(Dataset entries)
-- -- --

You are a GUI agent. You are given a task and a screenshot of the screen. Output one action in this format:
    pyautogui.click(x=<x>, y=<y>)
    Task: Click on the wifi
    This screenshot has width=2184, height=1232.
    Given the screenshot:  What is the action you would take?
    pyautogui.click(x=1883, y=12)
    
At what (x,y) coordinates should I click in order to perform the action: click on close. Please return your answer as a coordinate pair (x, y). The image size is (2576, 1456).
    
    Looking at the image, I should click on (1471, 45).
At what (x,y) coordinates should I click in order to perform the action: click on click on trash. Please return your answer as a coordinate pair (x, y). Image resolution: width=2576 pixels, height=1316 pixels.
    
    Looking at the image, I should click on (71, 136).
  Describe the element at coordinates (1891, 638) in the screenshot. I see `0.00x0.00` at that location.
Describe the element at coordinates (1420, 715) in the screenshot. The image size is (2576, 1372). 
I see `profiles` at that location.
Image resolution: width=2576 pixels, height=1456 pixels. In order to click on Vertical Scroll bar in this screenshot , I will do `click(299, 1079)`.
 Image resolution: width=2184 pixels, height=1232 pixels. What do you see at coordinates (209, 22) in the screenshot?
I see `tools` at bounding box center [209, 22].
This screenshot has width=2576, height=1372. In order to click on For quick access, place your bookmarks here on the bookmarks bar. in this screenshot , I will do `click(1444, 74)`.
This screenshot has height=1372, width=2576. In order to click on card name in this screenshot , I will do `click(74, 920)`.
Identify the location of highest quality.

-- -- --

▶ [TASK INSTRUCTIONS]
Return every line of the records above that contains the word "answer", matching case exactly.

▶ [TASK SOLUTION]
At what (x,y) coordinates should I click in order to perform the action: click on close. Please return your answer as a coordinate pair (x, y). The image size is (2576, 1456).
At what (x,y) coordinates should I click in order to perform the action: click on click on trash. Please return your answer as a coordinate pair (x, y). Image resolution: width=2576 pixels, height=1316 pixels.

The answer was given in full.